Я слушала слова, казавшиеся далекими, но странная беззаконная мысль, которой, случись, я не смогла бы ни с кем поделиться, поднималась во мне через голову произносимого: я видела смерть, но не так, как хотел владыка. Мне не было дела до ее темного, тщательно убранного дома. Словно из другого окна моей прежней комнаты, выходящего на площадь, я видела ее дворником, смывающим серое и текучее с тротуара перед парадной. То, от чего бабушка, шептавшаяся с мамой, отводила мои глаза, становилось чистым и праздничным, брызгало другими горячими и сверкающими искрами. Широким веером, пущенным из дворницкого шланга, они сверкали под солнцем, дрожали радугой, летели в мои глаза, и, не заслоняясь, я плакала и слушала ликующий голос, превозмогший боль. "Как же потом, после, когда - брызнут?.." - детское недоумение снова поднималось в моем сердце.

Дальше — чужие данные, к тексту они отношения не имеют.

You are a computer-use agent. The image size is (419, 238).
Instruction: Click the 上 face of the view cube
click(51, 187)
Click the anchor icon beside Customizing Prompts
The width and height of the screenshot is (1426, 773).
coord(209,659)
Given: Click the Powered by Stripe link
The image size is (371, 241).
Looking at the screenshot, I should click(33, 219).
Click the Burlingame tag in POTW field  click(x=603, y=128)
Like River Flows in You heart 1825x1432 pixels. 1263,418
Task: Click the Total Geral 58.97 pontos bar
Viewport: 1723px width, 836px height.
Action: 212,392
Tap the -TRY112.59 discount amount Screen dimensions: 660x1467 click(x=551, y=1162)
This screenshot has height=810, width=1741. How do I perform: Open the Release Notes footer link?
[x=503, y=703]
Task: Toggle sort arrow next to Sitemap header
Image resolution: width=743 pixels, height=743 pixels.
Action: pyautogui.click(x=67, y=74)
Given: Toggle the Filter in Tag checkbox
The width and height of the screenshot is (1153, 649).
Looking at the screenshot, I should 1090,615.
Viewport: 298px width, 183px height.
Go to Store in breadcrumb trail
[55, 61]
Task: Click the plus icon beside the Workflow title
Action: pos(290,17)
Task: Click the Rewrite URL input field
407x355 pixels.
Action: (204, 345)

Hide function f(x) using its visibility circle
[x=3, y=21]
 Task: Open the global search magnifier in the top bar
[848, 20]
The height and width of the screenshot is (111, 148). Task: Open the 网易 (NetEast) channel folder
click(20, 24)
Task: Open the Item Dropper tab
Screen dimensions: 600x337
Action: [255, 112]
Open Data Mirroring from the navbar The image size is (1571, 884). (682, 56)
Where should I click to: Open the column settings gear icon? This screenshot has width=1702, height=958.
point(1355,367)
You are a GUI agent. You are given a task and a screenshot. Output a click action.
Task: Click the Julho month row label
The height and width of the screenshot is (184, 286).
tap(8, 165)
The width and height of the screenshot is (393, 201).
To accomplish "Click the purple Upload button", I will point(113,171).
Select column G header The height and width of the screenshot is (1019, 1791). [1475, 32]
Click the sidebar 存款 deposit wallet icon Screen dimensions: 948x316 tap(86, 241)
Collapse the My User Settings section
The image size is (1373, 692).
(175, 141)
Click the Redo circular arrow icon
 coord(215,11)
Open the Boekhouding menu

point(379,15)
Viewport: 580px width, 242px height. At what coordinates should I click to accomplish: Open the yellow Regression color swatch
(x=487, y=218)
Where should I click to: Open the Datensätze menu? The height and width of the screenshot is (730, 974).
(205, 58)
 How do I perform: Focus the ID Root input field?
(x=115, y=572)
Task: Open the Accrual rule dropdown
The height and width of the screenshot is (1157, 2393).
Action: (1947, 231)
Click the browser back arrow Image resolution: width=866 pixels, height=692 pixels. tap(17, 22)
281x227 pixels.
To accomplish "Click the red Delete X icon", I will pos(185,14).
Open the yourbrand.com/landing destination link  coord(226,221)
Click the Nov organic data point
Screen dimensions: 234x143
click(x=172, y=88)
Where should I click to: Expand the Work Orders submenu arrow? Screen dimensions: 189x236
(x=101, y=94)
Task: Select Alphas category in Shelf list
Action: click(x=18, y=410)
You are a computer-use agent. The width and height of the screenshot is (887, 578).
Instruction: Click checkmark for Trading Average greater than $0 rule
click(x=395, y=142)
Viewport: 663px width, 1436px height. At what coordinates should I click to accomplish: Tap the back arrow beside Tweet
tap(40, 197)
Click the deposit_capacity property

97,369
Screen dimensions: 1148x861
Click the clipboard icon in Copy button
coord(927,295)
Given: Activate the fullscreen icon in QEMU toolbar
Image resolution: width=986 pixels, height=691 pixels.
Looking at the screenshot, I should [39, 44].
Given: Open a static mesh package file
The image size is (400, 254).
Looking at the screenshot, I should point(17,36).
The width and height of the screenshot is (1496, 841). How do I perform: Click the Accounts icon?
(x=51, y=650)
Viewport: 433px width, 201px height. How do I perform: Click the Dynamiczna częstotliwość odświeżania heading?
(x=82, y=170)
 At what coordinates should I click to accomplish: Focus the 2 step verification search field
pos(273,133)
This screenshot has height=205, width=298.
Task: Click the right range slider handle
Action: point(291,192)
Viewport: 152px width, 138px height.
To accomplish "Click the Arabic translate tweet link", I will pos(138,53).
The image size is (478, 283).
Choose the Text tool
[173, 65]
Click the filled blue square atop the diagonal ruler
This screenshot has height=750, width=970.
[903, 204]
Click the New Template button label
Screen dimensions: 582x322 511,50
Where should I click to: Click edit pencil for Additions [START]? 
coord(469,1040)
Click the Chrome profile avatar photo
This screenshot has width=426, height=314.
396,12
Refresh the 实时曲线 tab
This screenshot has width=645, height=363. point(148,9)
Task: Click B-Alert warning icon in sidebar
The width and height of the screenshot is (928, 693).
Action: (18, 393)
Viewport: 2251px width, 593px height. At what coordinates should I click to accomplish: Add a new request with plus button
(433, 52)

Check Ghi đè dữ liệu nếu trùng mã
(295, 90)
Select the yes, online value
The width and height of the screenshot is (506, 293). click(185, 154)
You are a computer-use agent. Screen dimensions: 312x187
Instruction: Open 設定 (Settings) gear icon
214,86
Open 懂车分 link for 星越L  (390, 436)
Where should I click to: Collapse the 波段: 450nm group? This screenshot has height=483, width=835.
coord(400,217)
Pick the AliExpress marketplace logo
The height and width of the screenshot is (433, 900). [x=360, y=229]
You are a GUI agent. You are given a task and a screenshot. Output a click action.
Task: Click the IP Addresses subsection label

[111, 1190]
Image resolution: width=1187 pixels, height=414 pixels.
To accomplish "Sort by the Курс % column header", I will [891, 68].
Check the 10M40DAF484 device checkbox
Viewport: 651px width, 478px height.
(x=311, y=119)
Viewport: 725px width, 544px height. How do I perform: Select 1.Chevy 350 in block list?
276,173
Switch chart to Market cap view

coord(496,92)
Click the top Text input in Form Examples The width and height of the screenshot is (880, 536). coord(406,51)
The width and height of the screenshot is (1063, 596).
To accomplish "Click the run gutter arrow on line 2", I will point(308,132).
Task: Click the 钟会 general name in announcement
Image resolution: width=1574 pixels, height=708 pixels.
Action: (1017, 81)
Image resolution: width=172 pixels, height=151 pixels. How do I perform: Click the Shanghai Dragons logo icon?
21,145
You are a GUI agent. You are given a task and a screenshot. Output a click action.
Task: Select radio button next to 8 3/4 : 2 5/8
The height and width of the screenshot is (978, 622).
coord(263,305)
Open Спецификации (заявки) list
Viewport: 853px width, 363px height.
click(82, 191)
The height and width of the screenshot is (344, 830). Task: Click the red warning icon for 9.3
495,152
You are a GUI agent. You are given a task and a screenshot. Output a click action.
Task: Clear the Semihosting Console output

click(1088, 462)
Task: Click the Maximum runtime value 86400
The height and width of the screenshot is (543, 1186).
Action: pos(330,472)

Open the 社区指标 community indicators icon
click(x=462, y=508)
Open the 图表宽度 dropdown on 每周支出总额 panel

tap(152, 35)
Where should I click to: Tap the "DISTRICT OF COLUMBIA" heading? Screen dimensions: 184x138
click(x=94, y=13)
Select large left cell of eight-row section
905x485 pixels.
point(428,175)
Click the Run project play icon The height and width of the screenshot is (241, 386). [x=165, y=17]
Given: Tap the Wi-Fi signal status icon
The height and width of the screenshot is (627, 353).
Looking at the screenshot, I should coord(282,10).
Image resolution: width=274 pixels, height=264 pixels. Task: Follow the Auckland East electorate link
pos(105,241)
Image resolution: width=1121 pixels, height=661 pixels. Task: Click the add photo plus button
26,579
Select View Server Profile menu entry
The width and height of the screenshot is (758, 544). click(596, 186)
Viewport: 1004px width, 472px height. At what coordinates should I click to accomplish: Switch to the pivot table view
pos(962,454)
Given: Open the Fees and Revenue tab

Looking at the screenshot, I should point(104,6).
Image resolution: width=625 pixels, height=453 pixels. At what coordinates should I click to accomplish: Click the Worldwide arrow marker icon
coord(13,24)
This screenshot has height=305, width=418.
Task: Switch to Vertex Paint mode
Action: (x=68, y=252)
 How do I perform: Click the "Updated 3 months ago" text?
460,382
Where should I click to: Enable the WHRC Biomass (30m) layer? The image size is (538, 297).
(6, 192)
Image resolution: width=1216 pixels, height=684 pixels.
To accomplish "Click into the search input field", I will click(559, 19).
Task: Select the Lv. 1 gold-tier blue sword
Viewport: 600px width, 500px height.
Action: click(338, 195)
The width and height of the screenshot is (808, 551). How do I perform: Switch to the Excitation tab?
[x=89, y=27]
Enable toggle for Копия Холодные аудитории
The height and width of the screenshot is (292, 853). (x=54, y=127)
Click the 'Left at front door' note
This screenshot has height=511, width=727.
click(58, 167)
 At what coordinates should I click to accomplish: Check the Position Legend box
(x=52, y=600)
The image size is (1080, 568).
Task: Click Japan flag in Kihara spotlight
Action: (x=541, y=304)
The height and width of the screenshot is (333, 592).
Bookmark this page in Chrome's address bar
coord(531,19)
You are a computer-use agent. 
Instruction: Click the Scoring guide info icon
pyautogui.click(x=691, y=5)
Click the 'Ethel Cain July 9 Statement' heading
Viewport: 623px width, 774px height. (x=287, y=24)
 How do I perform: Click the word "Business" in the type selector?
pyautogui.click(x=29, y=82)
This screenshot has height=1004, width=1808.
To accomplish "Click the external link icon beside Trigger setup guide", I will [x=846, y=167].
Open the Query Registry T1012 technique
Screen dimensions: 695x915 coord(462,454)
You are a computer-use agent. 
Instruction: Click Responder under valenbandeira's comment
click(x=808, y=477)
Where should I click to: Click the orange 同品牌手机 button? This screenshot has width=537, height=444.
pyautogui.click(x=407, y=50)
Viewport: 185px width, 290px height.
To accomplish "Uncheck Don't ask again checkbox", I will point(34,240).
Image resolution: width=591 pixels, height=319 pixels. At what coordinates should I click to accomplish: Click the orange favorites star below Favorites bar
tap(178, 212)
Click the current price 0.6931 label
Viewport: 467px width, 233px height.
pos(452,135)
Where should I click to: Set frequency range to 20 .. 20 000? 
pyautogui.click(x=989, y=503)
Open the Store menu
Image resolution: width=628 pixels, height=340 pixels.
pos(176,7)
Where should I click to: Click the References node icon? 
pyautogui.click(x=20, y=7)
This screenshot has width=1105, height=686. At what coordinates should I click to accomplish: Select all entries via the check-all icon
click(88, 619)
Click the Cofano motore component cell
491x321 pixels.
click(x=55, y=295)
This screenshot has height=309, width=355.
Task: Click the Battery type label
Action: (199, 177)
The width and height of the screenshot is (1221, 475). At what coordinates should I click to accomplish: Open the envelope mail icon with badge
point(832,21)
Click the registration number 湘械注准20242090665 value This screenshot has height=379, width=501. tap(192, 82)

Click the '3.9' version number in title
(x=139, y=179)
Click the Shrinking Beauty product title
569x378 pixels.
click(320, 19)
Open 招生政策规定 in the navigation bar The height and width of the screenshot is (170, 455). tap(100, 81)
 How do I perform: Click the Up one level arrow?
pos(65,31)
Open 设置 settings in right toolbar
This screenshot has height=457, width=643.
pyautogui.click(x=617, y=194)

Сумрачная тишина стояла в храме. Не напрягая голоса, владыка говорил о том, как в первый день Воскресения, до которого каждый из нас, в свой черед, доберется, мы встанем как ангелы, имеющие не плоть, но память, и эта память не будет короткой - изъеденной земной порчей. Я слышала: память, дарованная Воскресением, омоет земную, но каждая секунда боли, когда-то брызнувшей из сердца, прошьет ее стежком - подрубит, как полотно. Эта новая память будет остра, как жизнь, прошивающая сердца подобно железу, но ее осколки вонзятся для того, чтобы воскресить. На новой памяти, как на дрожжах, поднимется тесто Святого Воскресения. Не слова, что-то другое, глядящее поверх голов, сошлось, как шифр, совпало с моим: я помнила его с самого начала - помнила, но не умела сказать. Я помнила тогда, когда стояла у окна, выходившего на задний двор, и радужный шарф настоящего времени лежал на моей груди. "...Словом, делом, помышлением и всеми чувствами..." - владыка кланялся до земли. "Изгнан бысть Адам", - они пели и просили прощения. Другим - прежним сердцем, на котором, повязанный бабушкиной легкой рукой, лежал мой радужный шарф, я внимала высокому голосу и понимала: ангел быстро поднял и повязал.